Birçok uluslararası araştırma şirketinin verilerine göre, siber saldırılar ve saldırı çeşitleri her geçen yıl artıyor. Dell’in yaptırdığı araştırmaya göre, dünya çapındaki kurumların yüzde 73’ü son 12 ayda güvenlik sızıntılarıyla karşı karşıya kaldı. Shellshock, Heartbleed gibi önemli saldırılar ile dev kurumların başına gelen veri sızıntılarının gündeme damga vurmasıyla, hem içeriden hem de dışarıdan gelebilecek saldırılara karşı alınması gereken güvenlik önlemleri tartışılıyor.
Peki, daha çok finanstan sorumlu yöneticilerin (CFO) duymaya alışık olduğu en yüksek kredi notu “AAA” BT güvenliğinde bir standart olsaydı, kurumlar bu standardı nasıl tuttururlardı? Bu sorunun yanıtını Dell Türkiye Yazılım İş Geliştirme Müdürü Özben Miçooğulları, üç ana başlıkta toplayarak veriyor ve kurumlara önerilerini sıralıyor:
Tehditlere göre hareket edebilmeli
Değişen BT altyapılarına uygun güvenlik mimarisi önleyici, sürekli tarayan, geçmişi hatırlayan ve öngörülü olabilmeli. Gartner’ın da belirttiği gibi bağlam ve içerik farkında güvenlik altyapıları oluşturulmalı. Bu bağlamda toplanan verilerle güvenliğin her zaman geliştirildiği mimariler oluşturulmalı.
Kurumların özel ihtiyaçlarını karşılayabilmeli
Kurumlardaki güvenliği sağlayabilmek için bazen onlarca çözüm kullanılırken bazen de tek bir çözümle tüm açıkların kapatılması hedefleniyor. Ancak her iki durumda da yüksek maliyetler, esnek olmayan güvenlik mimarileri, uzun zamana yayılan çözüm süreçleri gibi zorluklar kurumların adım atmasının önüne geçiyor. Kurumlar; sadelik, verimlilik ve bağlantıda kalmayı gözden kaçırmadan uygulanacak kuralları ve ilkeleri belirleyerek, son kullanıcıların kolayca uyum sağlayabileceği güvenlik çözümlerini uygulamalılar.
Son kullanıcıya tamamen uyumlu olabilmeli
Birçok kurumda güvenlik çözümleri uygulansa da alınan önlemlerin çalışanlar tarafından anlaşılmaması ve kurallara uyum sağlanmaması nedeniyle BT birimleri zor durumda kalabiliyor. Ayrıca çalışanlar kendilerini daha üretken hissettikleri BYOD gibi kavramları hızla benimseyerek güvenliği hiçe sayarak hareket edebiliyorlar. Tüm bu sebeplerden çalışanlara özel eğitimler ve yol gösterici içerikler verilmesi, hem çalışanları tehditler hakkında güncel tutacak hem de çalışanlar nedeniyle ortaya çıkan tehditleri düşürecektir.

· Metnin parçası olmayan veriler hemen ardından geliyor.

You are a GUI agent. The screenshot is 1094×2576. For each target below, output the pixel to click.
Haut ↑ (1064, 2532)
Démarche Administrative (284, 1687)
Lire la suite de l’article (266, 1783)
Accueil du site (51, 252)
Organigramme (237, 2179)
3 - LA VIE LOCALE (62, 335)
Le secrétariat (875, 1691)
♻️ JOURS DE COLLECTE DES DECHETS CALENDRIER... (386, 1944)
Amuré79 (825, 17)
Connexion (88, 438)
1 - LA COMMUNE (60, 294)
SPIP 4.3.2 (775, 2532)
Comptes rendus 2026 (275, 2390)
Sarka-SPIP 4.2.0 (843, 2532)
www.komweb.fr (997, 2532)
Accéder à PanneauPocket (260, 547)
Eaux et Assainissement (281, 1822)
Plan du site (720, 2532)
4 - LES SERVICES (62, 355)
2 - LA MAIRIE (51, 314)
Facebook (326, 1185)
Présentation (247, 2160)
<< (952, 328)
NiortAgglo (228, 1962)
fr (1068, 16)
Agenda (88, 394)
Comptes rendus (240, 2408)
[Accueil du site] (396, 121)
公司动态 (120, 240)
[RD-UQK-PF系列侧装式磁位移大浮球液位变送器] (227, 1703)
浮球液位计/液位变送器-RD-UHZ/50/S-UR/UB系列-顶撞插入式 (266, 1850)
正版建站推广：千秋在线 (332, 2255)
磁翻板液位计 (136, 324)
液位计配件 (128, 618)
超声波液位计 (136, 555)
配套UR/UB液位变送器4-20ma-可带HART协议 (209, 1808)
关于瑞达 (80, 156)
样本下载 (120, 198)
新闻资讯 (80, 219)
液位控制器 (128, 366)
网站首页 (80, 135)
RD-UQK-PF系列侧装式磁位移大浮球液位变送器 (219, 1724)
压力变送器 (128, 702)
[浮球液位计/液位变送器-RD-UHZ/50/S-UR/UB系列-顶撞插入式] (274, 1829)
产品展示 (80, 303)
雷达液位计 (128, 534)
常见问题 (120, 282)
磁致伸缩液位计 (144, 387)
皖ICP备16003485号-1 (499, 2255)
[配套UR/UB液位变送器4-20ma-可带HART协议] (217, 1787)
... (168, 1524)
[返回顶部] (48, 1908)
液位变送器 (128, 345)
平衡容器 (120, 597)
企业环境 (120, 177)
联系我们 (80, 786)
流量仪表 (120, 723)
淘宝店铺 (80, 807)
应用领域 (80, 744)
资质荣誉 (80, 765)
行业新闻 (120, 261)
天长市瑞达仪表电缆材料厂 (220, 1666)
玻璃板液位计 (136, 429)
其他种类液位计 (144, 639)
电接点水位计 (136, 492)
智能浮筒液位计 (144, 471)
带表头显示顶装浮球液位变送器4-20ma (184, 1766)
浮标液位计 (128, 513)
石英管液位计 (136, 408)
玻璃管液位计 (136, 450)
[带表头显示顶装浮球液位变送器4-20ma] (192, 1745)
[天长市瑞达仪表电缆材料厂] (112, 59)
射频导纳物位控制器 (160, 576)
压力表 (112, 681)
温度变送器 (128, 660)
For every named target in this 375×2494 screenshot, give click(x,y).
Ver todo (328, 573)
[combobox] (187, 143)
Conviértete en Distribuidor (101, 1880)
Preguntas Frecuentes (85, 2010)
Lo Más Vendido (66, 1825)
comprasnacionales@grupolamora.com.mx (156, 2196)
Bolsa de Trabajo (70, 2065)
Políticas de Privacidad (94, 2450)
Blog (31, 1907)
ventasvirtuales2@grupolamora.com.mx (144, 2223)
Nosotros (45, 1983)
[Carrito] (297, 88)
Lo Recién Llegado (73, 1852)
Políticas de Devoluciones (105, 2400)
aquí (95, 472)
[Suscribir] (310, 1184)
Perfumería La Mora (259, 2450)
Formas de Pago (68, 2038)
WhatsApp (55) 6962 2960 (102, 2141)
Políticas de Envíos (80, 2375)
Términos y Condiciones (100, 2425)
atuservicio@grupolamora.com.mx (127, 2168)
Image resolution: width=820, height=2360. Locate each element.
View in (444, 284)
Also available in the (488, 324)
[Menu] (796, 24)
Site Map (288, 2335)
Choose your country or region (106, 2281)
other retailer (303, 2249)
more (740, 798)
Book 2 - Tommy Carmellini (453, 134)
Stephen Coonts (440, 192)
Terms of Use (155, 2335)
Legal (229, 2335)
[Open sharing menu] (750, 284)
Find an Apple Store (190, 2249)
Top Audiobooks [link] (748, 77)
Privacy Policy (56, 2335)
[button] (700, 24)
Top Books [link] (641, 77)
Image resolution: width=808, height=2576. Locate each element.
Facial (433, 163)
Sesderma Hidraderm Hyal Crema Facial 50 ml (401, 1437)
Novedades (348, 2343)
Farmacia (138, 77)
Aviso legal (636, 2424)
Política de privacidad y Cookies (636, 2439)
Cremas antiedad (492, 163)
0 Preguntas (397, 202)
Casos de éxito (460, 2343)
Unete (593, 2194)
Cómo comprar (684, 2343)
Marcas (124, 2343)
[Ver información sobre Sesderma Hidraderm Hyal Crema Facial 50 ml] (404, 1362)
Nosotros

Florian Malecki’ye göre eğer kurumlar, bu üç ana başlığı göz önünde bulundurarak güvenlik politikalarını oluştururlarsa ekonomideki kredi notu gibi “AAA” güvenlik seviyesine ulaşmış olacaklar. Böylece tehditlere karşı her zaman kurumsal ağlarını güvende tutabilecekleri daha çevik yapıya ulaşacaklar.